To be able to look at that which does not change for long, I must dispel the delusions I maintain. For once I begin to remember the delusions, I question what I am seeing, and I look away. For example, I am not a person among other people. But if I look at a familiar face and believe that we are two people with a relationship, I will no longer be able to look at that which does not change because they contradict one another and I will have to choose one.
That which does not change clearly reveals that I am all there is. That I am alone in my being-ness, and that there are no others like me, because I am all there is. But if I believe that these fleshy shapes floating around in my awakening are similar and equivalent to me, then I can no longer believe that I am the only being.
Once I see the people as they are, I will not want anything from them that for they would not have anything that I need. What does the author want from the characters he writes in his stories? It can only be described as a horrible state of delusion for the author to believe he is actually one of the characters moving about in the story he himself wrote.
I write:
- Me and all experience I create
- There is no “you” that exists outside of my moment
- I am not yet certain how I will convey that to my creations
- but once i do, my creations will know that they exist only in my moment
- Once I see the people as they are, I will not want anything from them that for they would not have anything that I need. What does the author want from the characters he writes in his stories?
- What does Mark Twain want from Huckleberry Finn in his written stories?
- Nothing. Because he is their author, their creator.

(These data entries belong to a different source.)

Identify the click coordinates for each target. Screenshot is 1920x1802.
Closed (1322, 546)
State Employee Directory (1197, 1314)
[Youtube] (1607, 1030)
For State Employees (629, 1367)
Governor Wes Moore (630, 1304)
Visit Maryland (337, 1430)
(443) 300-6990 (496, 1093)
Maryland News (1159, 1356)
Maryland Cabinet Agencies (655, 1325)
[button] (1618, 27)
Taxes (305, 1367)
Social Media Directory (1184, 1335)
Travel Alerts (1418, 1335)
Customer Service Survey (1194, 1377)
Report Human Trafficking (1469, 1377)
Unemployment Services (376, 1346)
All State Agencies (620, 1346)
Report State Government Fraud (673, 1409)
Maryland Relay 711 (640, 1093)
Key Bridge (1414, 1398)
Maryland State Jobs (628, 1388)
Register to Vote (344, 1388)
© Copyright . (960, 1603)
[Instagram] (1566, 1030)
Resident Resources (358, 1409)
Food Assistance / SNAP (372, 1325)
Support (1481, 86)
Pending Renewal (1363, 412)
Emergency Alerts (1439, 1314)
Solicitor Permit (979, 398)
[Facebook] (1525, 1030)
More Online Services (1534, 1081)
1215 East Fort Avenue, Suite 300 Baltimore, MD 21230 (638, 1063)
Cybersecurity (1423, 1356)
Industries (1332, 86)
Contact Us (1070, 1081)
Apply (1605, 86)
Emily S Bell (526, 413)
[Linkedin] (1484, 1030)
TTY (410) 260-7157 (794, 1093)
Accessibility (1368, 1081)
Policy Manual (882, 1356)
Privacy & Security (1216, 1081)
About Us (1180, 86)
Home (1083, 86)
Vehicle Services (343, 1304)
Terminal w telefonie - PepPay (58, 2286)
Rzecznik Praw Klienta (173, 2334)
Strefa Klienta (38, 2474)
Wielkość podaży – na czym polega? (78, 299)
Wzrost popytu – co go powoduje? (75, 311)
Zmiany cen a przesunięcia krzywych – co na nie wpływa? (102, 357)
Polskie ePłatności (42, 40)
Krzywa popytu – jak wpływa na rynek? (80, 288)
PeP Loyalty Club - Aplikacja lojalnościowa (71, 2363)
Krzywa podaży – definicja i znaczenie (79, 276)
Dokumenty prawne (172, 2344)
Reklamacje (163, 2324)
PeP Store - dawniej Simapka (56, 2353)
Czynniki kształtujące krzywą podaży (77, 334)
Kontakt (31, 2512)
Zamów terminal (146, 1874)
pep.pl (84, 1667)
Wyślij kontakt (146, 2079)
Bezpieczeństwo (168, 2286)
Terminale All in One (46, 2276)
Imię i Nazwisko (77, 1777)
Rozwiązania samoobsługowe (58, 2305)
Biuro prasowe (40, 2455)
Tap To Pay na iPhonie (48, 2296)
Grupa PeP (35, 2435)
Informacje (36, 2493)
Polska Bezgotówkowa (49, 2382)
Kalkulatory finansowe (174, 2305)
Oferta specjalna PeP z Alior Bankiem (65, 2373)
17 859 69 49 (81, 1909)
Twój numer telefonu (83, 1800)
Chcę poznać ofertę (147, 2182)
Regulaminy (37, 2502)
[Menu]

They only exist in his imagination.
- They cannot give him anything he could possibly want.
- It would be delusional for the author to believe he is a character in the book he has written himself.
- My awakening is my book that I wrote.
- Every single thing within my awakening, I precede.
- If I am not there, then it does not happen.
- That is precisely which does not change: Me.
- I am the constant.
- Not the Me that extends into the grotesque Secondself and Thirdself.
- The Me that precedes Secondself and Thirdself, Firstself.
- Secondself and Thirdself are itchy, scratchy, painful blisters.
- There is a great big, massive, infinite body beyond the itchy scratchy blisters of my secondself and thirdself.
- And when I come back to my larger body, I can see that this painful part is merely a wound I must treat.